Another reform was outsourcing jobs, such as contractors to take over computer and technology services, and to manage water and electricity use. He outsourced teaching jobs during a teachers strike, providing instruction to elementary grades via closed circuit TV and using out-of-state teachers for high schools. He also tried to outsource school management by hiring Education Management Organization (EMO) Edison Schools to manage five schools but was overruled by the board.  Edison is among the most oppressive EMOs in the business and oversees the failing Stepping Stones Charter School on Buffalo’s East Side. 

One of Edison’s founding partners was fellow Daytonian and Thomas B. Fordham Foundation president Chester Finn. Williams co-authored a school choice survey with Chester Finn and others for the conservative Fordham Foundation, which has been approved to open “community schools” as charters are referred to in Ohio. Both (along with Edison and a host of other EMOs) are members of the Education Industry Leadership Board . The membership list is a who’s who of conservatives and education profiteers as well as Milton and Rose Friedman, who has openly favored dismantling public schools for decades.

Also an EILB member is the search firm who recruited him for Buffalo, Heidrick and Struggles. 

Among the goals of the Education Industry Association are fair access to the education “marketplace” and networking opportunities for its members. Looks like everyone’s membership here paid off.

Which begs the question: why is the Board of Education outsourcing itself? So far they have paid the think tank Education Innovation Consortium at least $7 million of our money. What did we get?  Classic Business Roundtable rhetoric they could’ve gotten free off the web. Their grand idea was more charter schools, even though they are draining the district financially. They accepted a gift from Robert Wilmers of M&T Bank, sponsor of the Westminster Charter School, to fund the superintendent search and subsidize his salary. There were strings attached as many of us feared. For all the talk of special interests influencing government, none is gaining more strength than big business. The Board has done nothing but outsource their own responsibilities on our taxes.
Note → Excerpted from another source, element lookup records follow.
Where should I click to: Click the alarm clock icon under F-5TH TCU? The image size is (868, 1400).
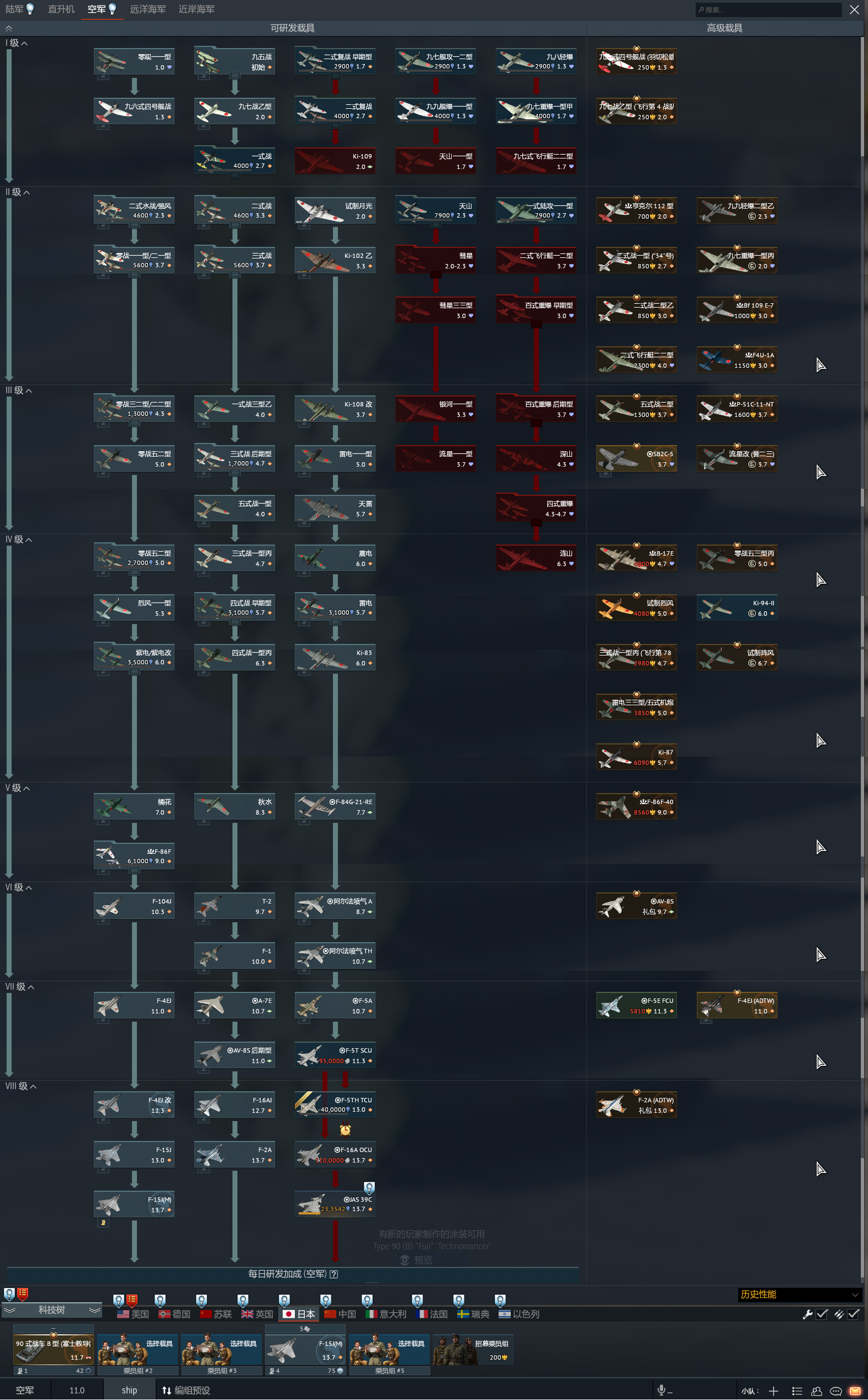[x=345, y=1129]
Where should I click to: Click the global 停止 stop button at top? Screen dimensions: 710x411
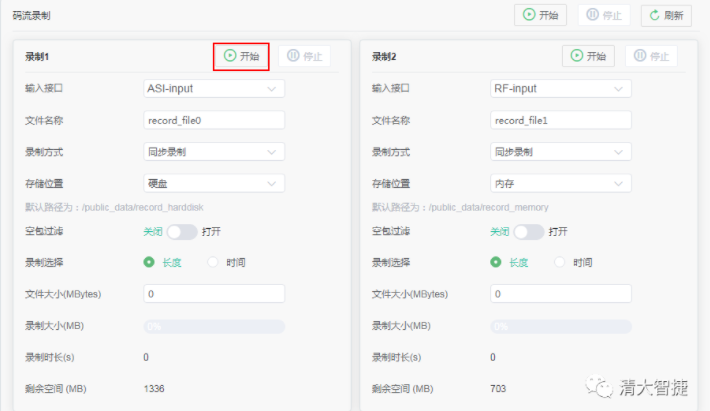pos(604,15)

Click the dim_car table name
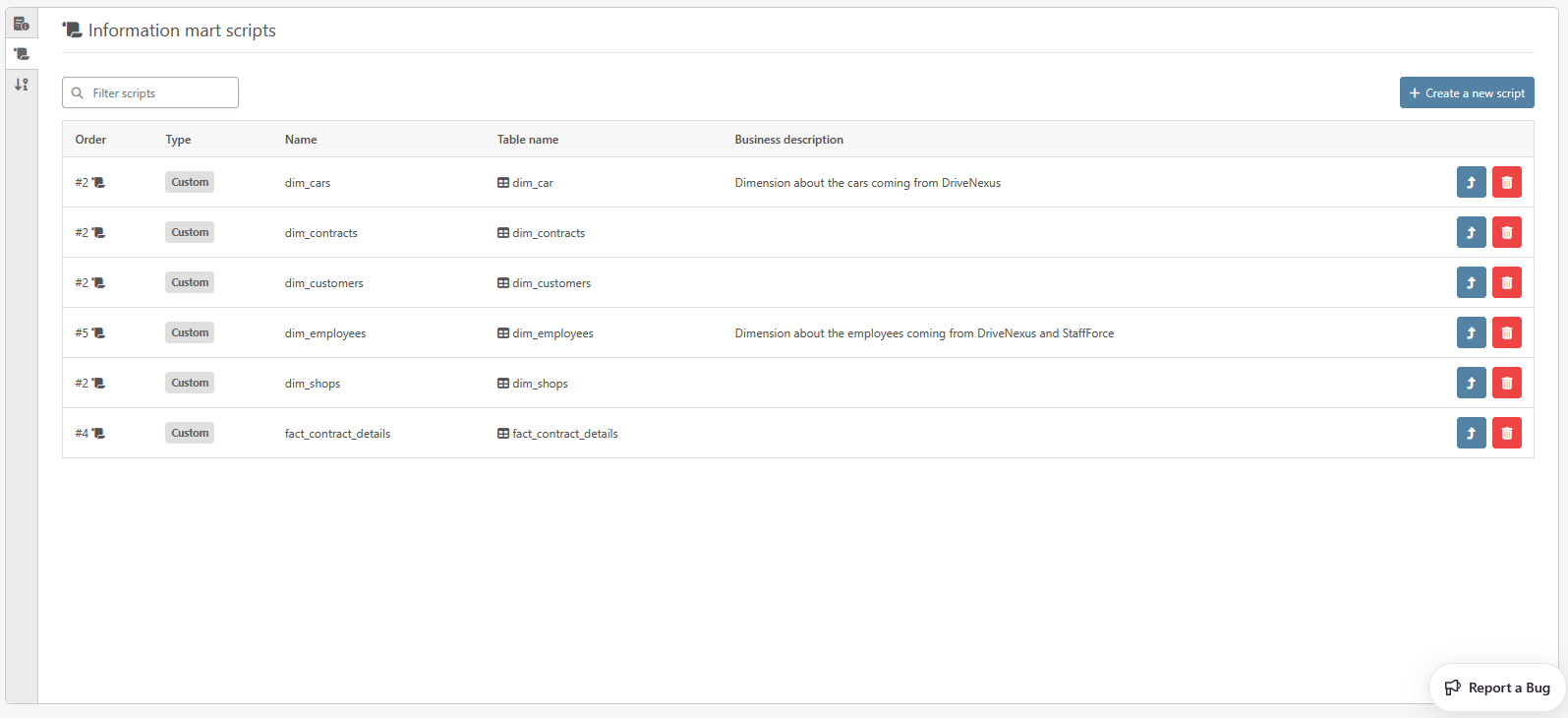pyautogui.click(x=532, y=183)
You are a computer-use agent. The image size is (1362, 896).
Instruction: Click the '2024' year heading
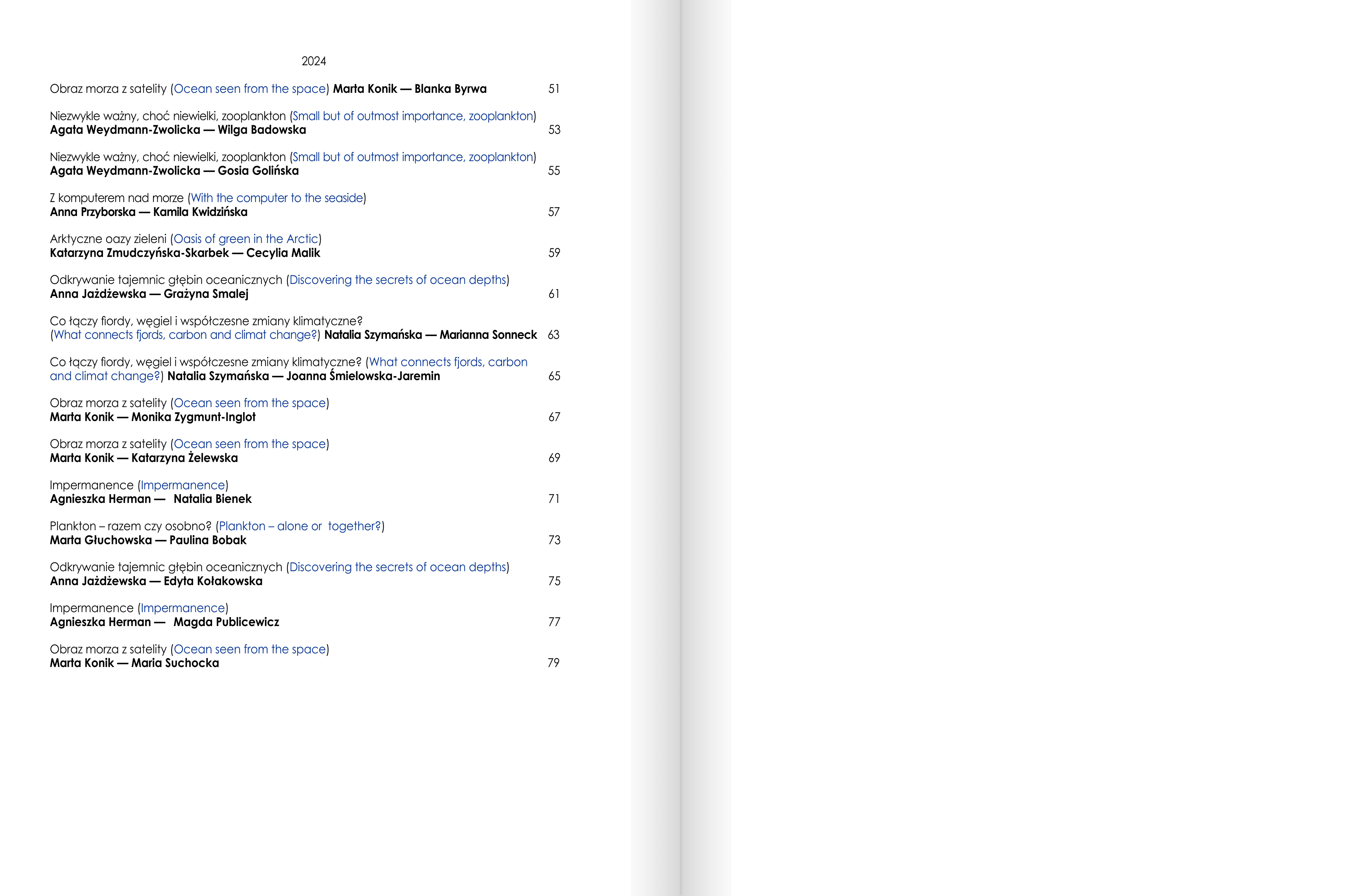coord(314,61)
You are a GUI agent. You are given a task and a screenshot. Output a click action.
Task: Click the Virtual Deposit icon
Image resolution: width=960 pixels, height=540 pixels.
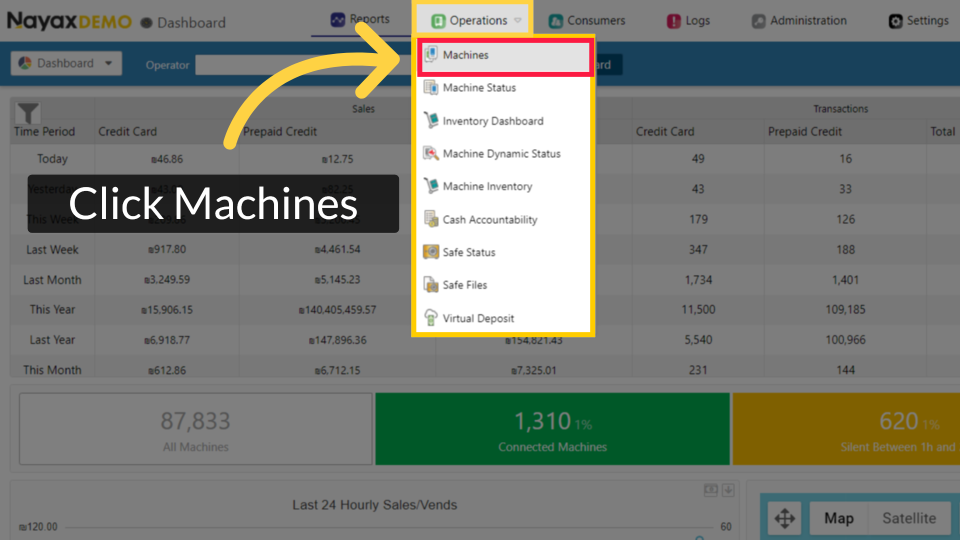(431, 319)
They have completely bypassed the democratic process here.

When will the special interest served by the schools be the actual students?

It is time that the Board of Education members were paid more than a  $5,000 per year stipend. Then we must abolish money to “think tanks” and instead use the money to pay them. Maybe then they would treat it like a job and not something they squeeze in after work. It needs to be a job that is full time and taken seriously and accountable to the public that elects them, not the highest bidder. It would give them time to educate themselves on the issues. Make them think for themselves.

Make them think, period.


There will be an an open forum with Dr. James A. Williams, leading candidate in the Buffalo Public School's superintendent search, on Saturday, April 23, 2005, from 1:00 - 3:00 p.m. at the Makowski School.